Отец Ричарда сидел теперь у истоков, откуда брало начало будущее его сына, и дьявол шепнул ему:
– Главное – не волнуйся; ничего не предпринимай; решительно ничего; ты должен выглядеть бодрым, дабы люди могли видеть твое явное превосходство над существом, которое тебя обмануло. Ибо уязвлен ты не самою свадьбой, а учиненным над тобою бесстыдным обманом.
– Что делать! – ответил баронет. – Действительно никакой не свадьбой, а именно бесстыдным обманом; это он губителен и тлетворен; это он сокрушил все мои заветные надежды, все взлелеянные в сердце замыслы! Нет, не свадьба, а постыдный обман! – И, скомкав письмо сына, он кинул его в огонь.
Так как же нам распознать темного главу манихеян, если он нашептывает нам на ухо наши же собственные мысли? А тот продолжал шептать:
– А что твоя Система! Если ты хочешь явить миру свою стойкость, найди в себе мужество от нее отказаться; расстанься с этим замыслом, осуществить который тебе не дано, сумей увидеть ее такою, какова она в действительности – мертвой, чересчур высокой для человека.
– Что делать! – пробормотал баронет. – Каждому, кто задумал спасти человечество, уготована гибель на кресте!
Всеми мыслями своими он потворствовал дьяволу.
Он тут же взял фонарь, накинул свой старый плащ, надел шляпу и пошел взглянуть на Риптона.
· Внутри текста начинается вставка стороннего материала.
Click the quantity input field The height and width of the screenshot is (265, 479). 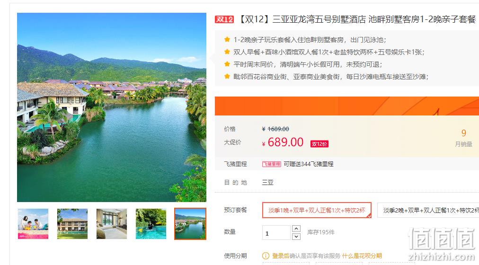pyautogui.click(x=276, y=233)
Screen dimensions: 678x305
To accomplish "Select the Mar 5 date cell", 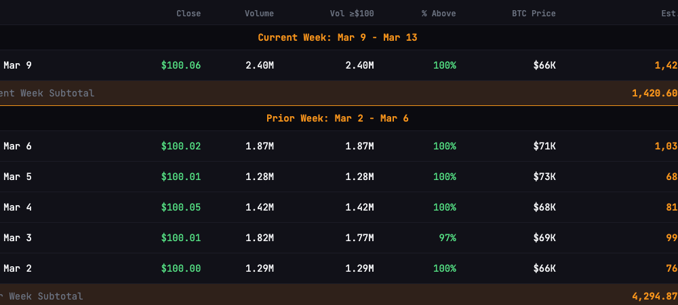I will (18, 177).
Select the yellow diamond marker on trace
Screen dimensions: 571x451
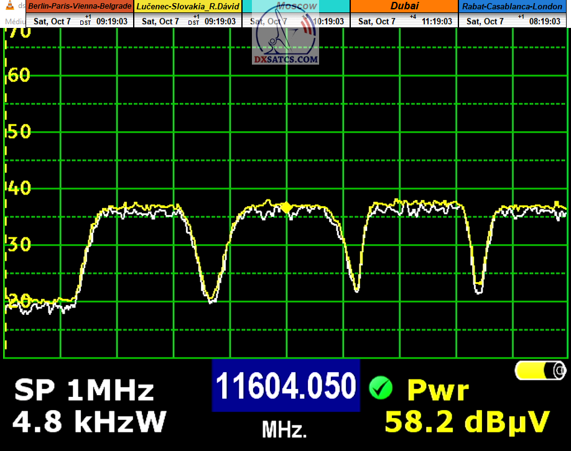click(286, 207)

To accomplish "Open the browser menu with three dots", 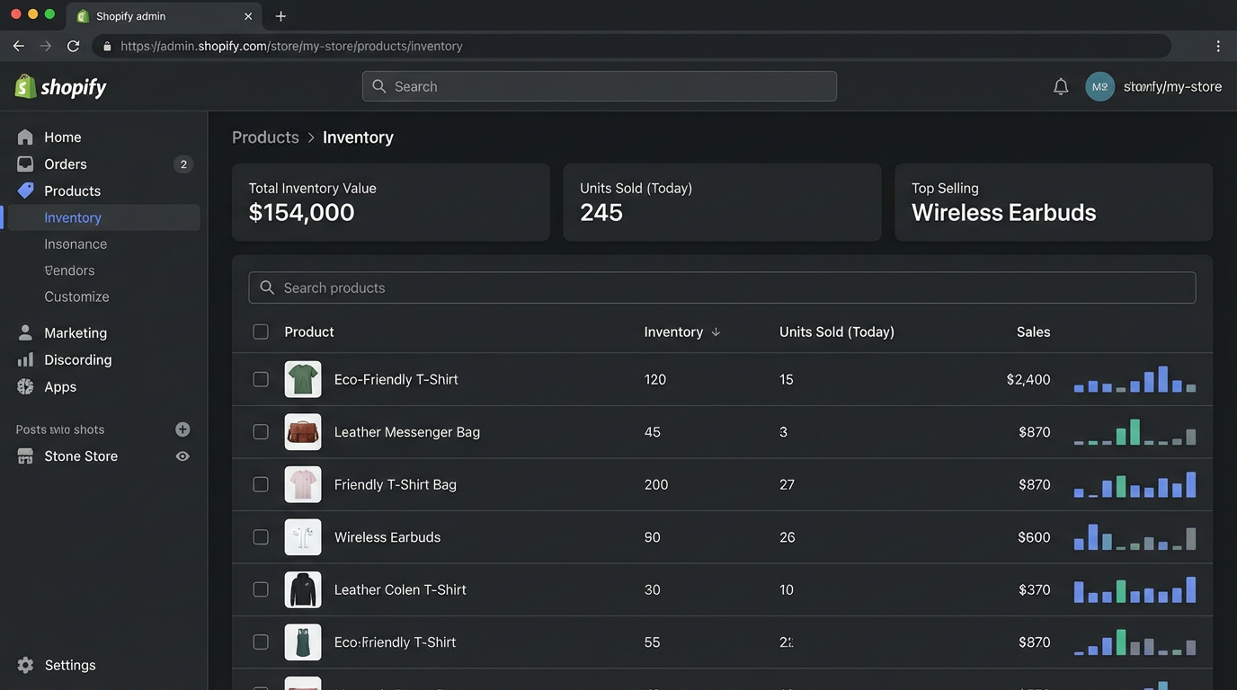I will point(1218,45).
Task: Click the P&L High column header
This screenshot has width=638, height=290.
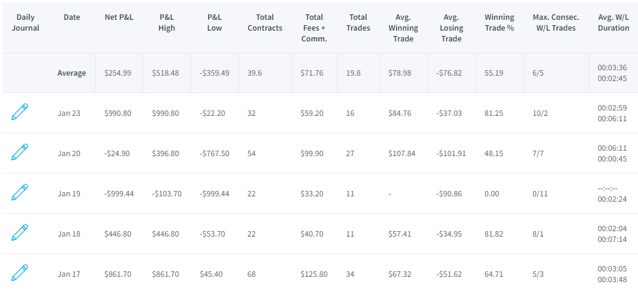Action: (167, 22)
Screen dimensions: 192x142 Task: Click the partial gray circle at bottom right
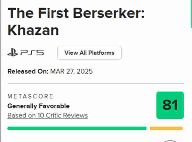coord(170,140)
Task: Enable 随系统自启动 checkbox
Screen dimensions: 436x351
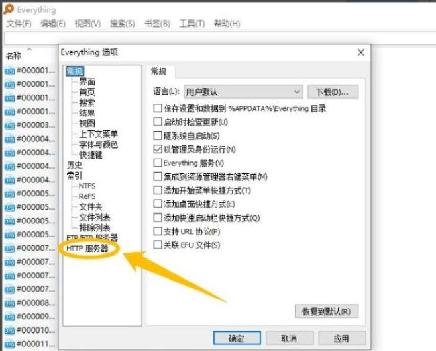Action: (158, 136)
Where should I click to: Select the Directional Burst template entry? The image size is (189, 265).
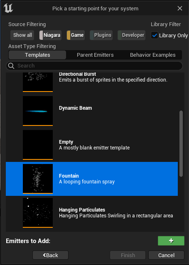click(92, 82)
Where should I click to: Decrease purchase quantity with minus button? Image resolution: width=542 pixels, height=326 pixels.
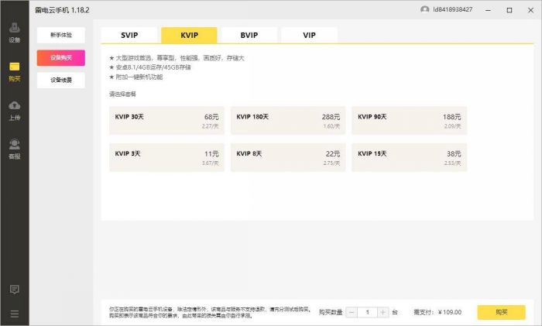(352, 312)
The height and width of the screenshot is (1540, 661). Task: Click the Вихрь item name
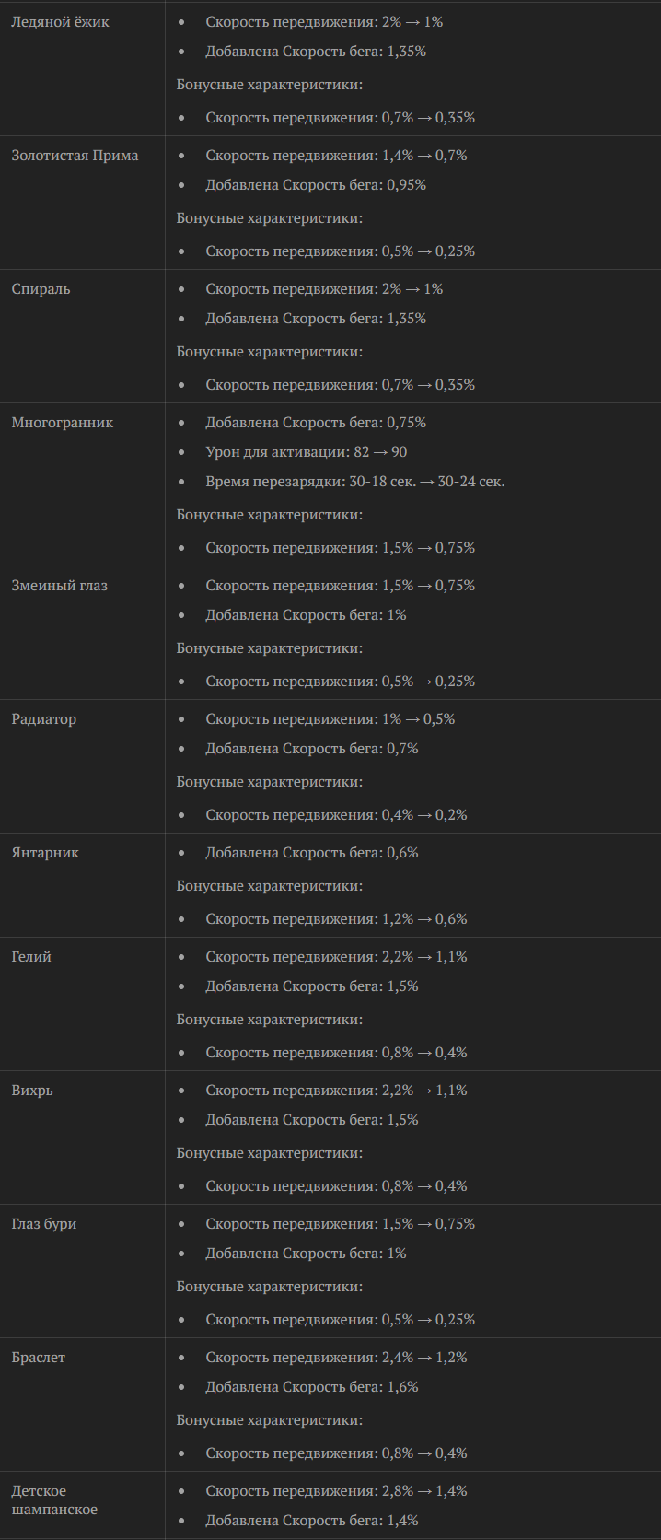[x=32, y=1090]
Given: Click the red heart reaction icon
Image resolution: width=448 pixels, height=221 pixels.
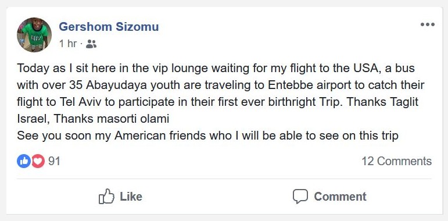Looking at the screenshot, I should [x=38, y=161].
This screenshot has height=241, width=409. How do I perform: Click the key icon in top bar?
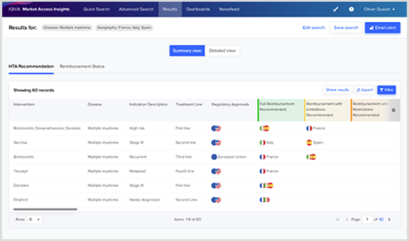click(335, 9)
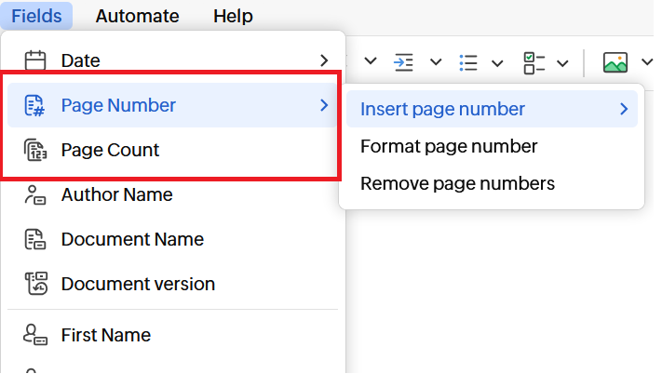Open the bullet list style dropdown
Viewport: 662px width, 387px height.
pyautogui.click(x=497, y=62)
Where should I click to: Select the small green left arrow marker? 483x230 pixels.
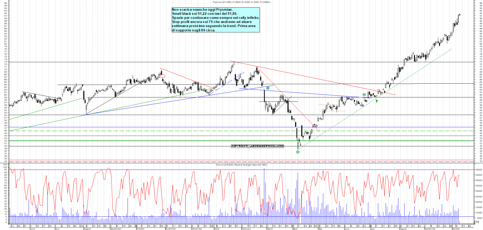(x=54, y=101)
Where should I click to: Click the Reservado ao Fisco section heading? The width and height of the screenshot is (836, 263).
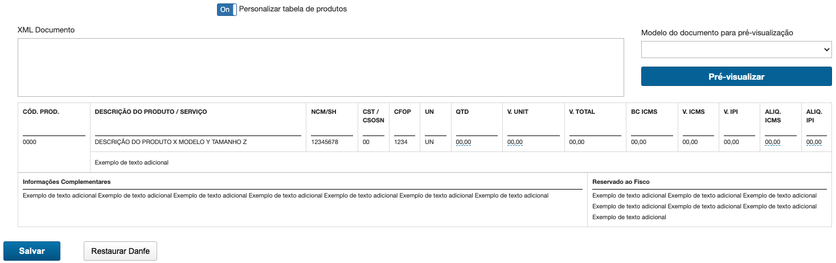coord(621,182)
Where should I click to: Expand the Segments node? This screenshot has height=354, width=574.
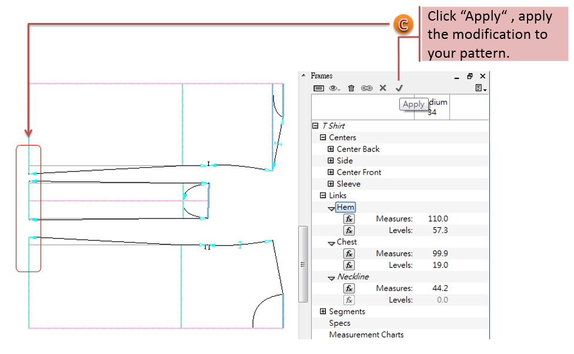click(x=323, y=312)
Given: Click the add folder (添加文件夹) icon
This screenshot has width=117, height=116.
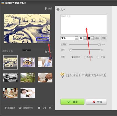Looking at the screenshot, I should pos(20,108).
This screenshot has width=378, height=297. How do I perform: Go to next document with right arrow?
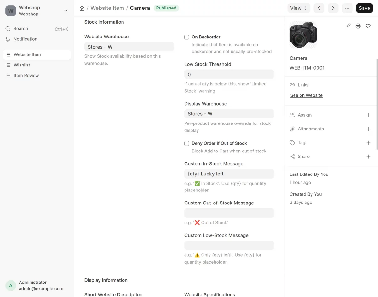[x=333, y=8]
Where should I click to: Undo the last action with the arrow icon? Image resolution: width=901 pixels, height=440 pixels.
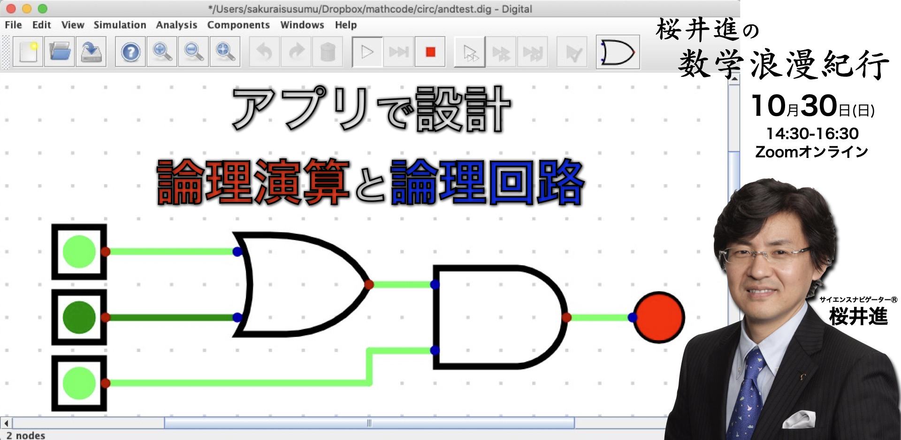tap(264, 52)
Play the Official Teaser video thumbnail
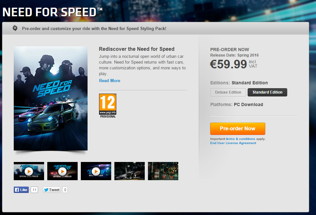This screenshot has height=215, width=316. point(96,171)
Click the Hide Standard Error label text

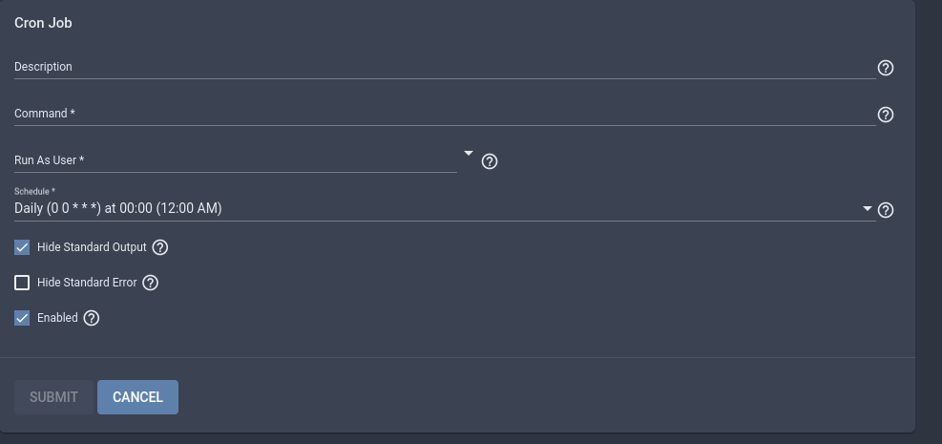pos(87,283)
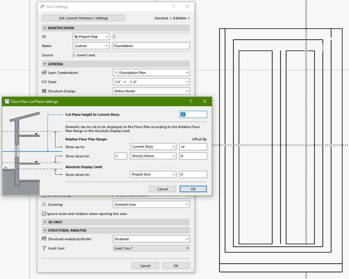Toggle Ignore zoom and rotation checkbox

click(x=44, y=214)
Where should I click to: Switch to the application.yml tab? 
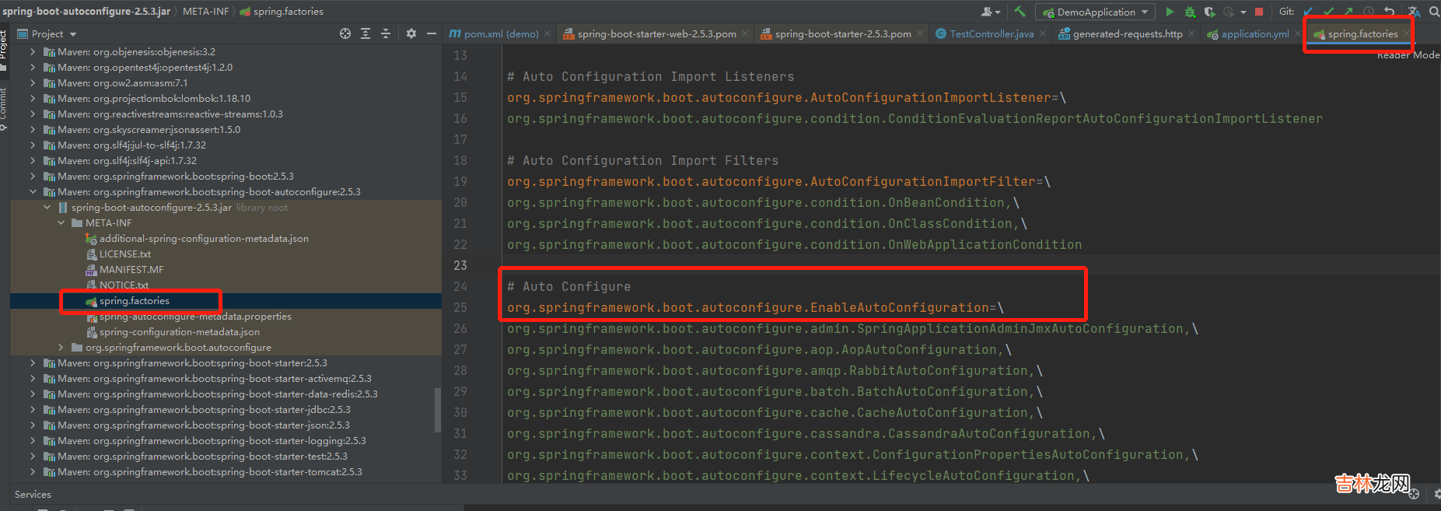(x=1254, y=34)
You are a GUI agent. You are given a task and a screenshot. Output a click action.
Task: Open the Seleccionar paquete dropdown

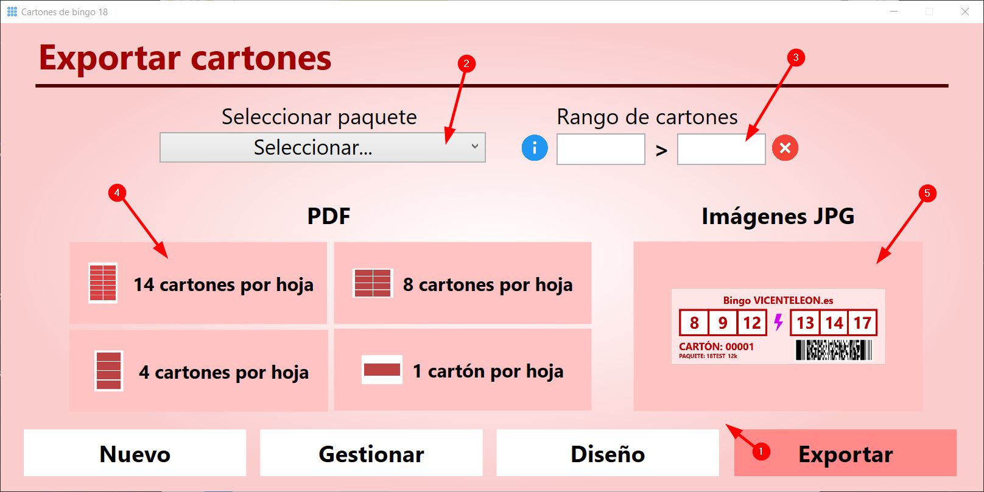(314, 147)
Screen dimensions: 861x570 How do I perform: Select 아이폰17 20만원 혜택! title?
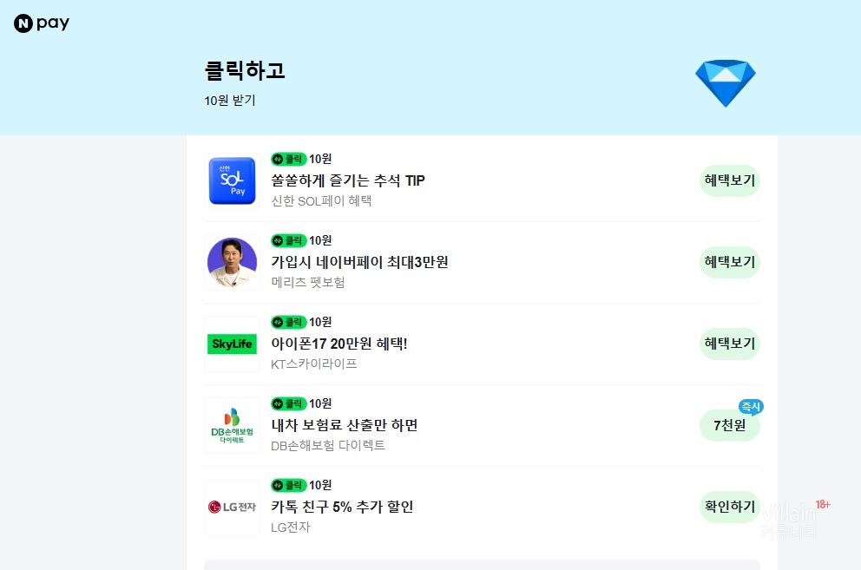(339, 344)
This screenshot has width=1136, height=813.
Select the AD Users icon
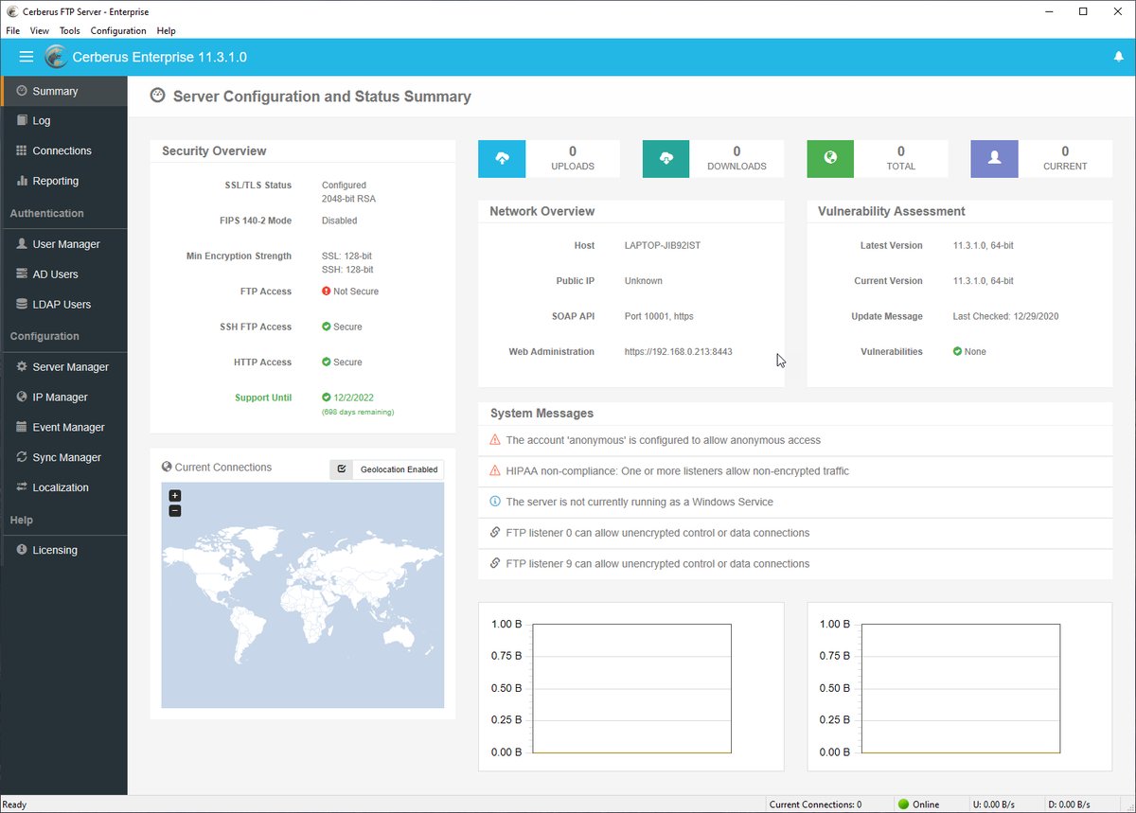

Этот дошедший до полного изнеможения гуляка, этот живущий без руля и без ветрил юноша спал мертвым сном. Голову он обмотал платком, и разинутый рот, и храпящий нос, который торчал кверху, придавали ему до крайности жалкий вид. Баронету вспомнилось, сколько раз он сравнивал этого мальчика со своим, таким умным, способным, подающим такие надежды! А по сути дела, чем же они отличались друг от друга?
– Одна только позолота! – ответил его собеседник.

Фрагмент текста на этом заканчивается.